The Lobbying Disclosure Act of 1995 requires all organizations that employ lobbyists and meet certain minimum threshold requirements to register with the appropriate House and Senate offices. The new law defines "lobbyist" as an individual who is employed by an organization "for services that include more than one lobbying contact" and devotes at least 20 percent of his or her time to "lobbying activities" over a six-month period for the organization. Emory has registered under these guidelines.
Lobbying contacts are defined as contacts by an employee or lobbyist with members of Congress, their staff, or senior officials of the executive branch, concerning influencing federal legislation; influencing federal rules and regulations and executive orders; negotiation, award or administration of federal programs, policies, grants, loans, permits or licenses; and nominations subject to Senate confirmation.
"What this means," said Moye, "is that any type of communication with a member of the legislative body or congressional staff must be reported." Testifying, according to Moye, is exempt under this legislation.

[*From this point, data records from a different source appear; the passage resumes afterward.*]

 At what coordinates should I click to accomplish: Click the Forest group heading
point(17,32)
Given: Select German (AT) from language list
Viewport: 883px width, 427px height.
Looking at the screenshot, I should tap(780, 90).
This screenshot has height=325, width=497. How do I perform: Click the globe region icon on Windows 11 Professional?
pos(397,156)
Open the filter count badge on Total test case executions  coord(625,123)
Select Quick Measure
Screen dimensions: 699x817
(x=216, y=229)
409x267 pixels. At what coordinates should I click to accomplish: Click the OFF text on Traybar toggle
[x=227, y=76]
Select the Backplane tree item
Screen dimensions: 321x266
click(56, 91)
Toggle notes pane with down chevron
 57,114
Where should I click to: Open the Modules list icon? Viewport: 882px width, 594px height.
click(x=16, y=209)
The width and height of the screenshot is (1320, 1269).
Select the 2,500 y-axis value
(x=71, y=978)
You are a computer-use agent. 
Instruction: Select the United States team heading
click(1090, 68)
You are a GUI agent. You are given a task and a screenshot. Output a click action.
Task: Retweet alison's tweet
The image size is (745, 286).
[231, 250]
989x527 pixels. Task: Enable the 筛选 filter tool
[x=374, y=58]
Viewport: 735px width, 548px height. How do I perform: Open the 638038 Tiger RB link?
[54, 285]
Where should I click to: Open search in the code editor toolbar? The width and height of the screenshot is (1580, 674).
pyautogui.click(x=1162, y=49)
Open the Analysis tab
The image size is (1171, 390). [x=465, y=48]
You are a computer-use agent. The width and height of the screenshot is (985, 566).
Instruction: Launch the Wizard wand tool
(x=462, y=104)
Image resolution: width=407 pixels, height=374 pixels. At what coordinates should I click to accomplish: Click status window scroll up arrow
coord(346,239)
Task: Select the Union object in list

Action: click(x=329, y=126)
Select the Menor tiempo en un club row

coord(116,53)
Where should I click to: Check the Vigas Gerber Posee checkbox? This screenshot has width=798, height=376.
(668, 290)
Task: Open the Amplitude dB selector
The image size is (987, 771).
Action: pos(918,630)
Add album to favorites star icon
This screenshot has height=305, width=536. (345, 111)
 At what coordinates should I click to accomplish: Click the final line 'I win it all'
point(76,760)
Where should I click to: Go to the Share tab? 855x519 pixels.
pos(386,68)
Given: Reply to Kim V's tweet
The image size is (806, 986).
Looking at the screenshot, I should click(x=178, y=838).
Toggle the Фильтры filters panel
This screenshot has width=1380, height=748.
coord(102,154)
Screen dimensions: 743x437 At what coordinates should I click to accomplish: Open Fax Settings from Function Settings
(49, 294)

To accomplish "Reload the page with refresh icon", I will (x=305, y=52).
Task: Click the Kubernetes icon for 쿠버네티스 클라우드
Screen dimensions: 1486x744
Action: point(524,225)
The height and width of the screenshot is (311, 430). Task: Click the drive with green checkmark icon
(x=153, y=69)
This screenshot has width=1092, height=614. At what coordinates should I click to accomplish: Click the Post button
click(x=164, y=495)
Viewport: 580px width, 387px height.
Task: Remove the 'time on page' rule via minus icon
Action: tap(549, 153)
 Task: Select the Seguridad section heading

The legislation is aimed at uncovering anything done in an effort to influence legislation, rules and regulations.
Under the new gift rules, senators and senate staff may not accept gifts or meals worth more than $50, with a total annual limit of $100 from any one source. House members and their staff may not accept any gifts or meals at all. Members of Congress and their staff still may be invited to speak on campus or participate in a conference, but any meals provided for the congressional guests must be an integral part of the event.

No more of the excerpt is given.